R.A. No. 7699 was enacted to enable those from the private sector who transfer to the
government service or from the government sector to the private sector to combine their years of service
and contributions which have been credited with the SSS or GSIS, as the case may be, to satisfy the
required number of years of service for entitlement to the benefits under the applicable laws

 Totalization
Totalization refers to the process of adding up the periods of creditable services or contributions under
each of the Systems (SSS or GSIS), for the purpose of eligibility and computation of benefits. Hence, if a
worker is not entitled to any benefits under SSS or GSIS because the periods of his creditable
services or contributions does not qualify to avail any benefit under SSS or GSIS, as the case may be,
he/she could apply the totalization rule. His services or contributions shall be totalized for the purposes of
eligibility, and computation of, his old-age, disability, survivorship, and other benefits.

 Note: All contributions paid by the member personally, and those that were paid by his employers to both
Systems shall be considered in the processing of benefits which he can claim from other or both systems.
However, the amount of benefits to be paid by one system shall be in proportion to the number of
contributions actually remitted to that System.
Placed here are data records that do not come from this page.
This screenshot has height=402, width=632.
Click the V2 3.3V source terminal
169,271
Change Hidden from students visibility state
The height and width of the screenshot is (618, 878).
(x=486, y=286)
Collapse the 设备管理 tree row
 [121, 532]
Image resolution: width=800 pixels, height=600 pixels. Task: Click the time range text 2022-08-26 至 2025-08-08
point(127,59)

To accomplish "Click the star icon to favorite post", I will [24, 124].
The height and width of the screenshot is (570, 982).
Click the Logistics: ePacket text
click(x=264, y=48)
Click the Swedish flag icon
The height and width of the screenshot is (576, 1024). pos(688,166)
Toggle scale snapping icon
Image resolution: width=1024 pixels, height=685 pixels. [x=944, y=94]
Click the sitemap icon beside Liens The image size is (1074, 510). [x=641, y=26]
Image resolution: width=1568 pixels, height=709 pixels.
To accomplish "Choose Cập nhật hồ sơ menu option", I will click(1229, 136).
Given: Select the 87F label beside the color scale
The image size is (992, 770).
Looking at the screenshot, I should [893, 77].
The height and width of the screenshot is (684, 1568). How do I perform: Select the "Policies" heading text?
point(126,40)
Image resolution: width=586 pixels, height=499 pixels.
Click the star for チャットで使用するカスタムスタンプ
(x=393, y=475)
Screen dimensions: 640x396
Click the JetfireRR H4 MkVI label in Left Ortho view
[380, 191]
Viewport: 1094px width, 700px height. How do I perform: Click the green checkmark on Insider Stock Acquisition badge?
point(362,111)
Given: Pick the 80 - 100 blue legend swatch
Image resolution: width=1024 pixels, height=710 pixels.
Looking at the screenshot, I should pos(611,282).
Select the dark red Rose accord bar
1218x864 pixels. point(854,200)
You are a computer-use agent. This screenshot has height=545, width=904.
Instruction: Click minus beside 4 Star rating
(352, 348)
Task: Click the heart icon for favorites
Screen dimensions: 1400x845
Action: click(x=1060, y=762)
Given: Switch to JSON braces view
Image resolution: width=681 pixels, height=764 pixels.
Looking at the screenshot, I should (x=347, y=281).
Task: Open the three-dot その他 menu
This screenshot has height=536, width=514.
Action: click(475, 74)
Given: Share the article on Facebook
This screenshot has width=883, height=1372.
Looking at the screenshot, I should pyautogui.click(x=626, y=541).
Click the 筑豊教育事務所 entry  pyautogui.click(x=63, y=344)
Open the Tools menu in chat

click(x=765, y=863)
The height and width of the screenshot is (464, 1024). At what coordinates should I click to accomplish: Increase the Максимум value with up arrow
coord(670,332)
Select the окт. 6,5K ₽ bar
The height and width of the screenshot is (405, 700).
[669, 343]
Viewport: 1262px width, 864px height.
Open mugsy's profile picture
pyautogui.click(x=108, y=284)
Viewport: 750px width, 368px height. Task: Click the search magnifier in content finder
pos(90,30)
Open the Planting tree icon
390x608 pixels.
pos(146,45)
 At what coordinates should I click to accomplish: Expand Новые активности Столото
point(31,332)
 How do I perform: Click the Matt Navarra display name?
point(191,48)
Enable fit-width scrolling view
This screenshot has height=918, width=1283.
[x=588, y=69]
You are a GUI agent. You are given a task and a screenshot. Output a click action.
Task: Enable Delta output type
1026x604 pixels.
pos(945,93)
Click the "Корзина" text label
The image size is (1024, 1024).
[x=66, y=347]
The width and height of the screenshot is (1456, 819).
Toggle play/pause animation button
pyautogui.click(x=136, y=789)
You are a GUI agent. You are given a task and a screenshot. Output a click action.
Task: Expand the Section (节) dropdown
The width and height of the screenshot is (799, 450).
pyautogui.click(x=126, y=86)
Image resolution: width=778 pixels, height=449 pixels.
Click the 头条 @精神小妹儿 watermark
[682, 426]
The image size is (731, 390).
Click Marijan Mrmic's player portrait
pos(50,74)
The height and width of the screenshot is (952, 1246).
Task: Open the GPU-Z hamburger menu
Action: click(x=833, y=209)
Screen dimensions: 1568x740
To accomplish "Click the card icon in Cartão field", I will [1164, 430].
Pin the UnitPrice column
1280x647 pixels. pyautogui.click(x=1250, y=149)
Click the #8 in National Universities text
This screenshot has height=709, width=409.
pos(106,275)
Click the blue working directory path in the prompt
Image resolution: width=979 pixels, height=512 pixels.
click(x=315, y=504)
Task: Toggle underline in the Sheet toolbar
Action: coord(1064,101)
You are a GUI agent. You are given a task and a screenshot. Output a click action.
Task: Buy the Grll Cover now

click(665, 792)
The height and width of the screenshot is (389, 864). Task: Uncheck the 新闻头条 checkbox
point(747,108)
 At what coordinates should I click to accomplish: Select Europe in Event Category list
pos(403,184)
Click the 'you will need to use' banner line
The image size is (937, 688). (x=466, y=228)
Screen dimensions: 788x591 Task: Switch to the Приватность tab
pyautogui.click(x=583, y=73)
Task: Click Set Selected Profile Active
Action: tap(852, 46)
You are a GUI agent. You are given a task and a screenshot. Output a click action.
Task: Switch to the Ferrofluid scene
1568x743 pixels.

If a work qualifies for benefits in both Systems, totalization
shall not apply (Section 5, Rule V of R.A. No. 7699).

 Applying the totalization rule:


Section 3, Rule V of R.A. No. 7699 provides instances where totalization applies, to wit:
1. If a worker is not qualified for any benefits from both Systems;
2. If a worker in the public sector is not qualified for any benefits in the GSIS; or
3. If a worker in the private sector is not qualified for any benefits from the SSS.